Взяв небольшой дорожный чемоданчик, наполненный, главным образом бумагами, Учитель вышел, попросил на вокзал его не сопровождать. За ним все разошлись. Я остался вдвоем с Айшой в комнатах, еще как бы таивших дыхание Учителя. Всю ночь я смотрел на его страшные карты, на каменных божков, на забытую им короткую прожженную трубку, с оттиском крепких зубов. Айша же, свернувшись у моих ног клубочком, все грыз и грыз орехи, время от времени испуская протяжный вздох: «Ай! Господин ушел на войну! Ай, Айша!..» А под окном до утра не смолкали песни, крики газетчиков, барабанный бой, топот проходивших к вокзалам солдат и чей-то пронзительный плач: «Жан! Жан! Жан!..»
Настало утро. Увы, дневной свет не помог понять, осмыслить, начать хоть как-нибудь, но все-таки жить. Открылось долгое существование, подобное неделям тифозного на койке лазарета. Кругом я видел те же горячечные глаза и слушал тот же бред, под конец ставший повседневной речью. Когда теперь, оглядываясь на свое прошлое, я дохожу до этих месяцев, предо мной яма, и я, не вспоминая поступков, мыслей, слов, стою и дивлюсь, как мог я из нее выкарабкаться.
Все мои друзья разъехались. Мистер Куль, увлеченный какими-то грандиозными заказами, отбыл в Нью-Йорк, обещав, впрочем, скоро вернуться. Мосье Дэле призвали и послали куда-то на юг сторожить железнодорожный мост. Он написал мне, что его перевели в Авиньон, он — начальник военного кладбища, кроме того, горя энтузиазмом и не имея возможности, по своему возрасту, сражаться, он занялся журналистикой и помещает статьи в «Заре Авиньона», а также устраивает различные патриотические собрания. Эрколе, оставшись без средств, пробовал лечь на парижскую мостовую, но был быстро отправлен на родину. Айшу мобилизовали и, поучив немного в южном городишке обращению с оружием, иным, нежели столовый нож, отправили на фронт.

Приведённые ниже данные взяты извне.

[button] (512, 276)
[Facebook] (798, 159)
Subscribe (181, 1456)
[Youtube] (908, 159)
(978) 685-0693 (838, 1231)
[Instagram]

Пришел черед Алексея Спиридоновича и мой. В Россию вернуться мы не могли и в зимнее утро отправились вместе во «Дворец инвалидов», записываться добровольцами во французскую армию. Тишин шел, в восторге твердя о мученическом подвиге, о мече не то Христа, не то Мережковского, о Царьграде и еще о чем-то. По дороге он забегал в бары, выпивал по рюмочке и пытался целовать кабатчиков. «Союзники! Братья!» Я шел молча, скорее понуро, ничего не чувствуя, кроме нестерпимой жары и самоуничтожения, шел, потому что это было самым легким выходом, Подставить свой живот под чей-нибудь штык или проткнуть штыком чужой живот казалось мне значительно более простым, нежели утром, проснувшись, купить «Матэн», читать о распоротых животах и пить при этом кофе с бриошами.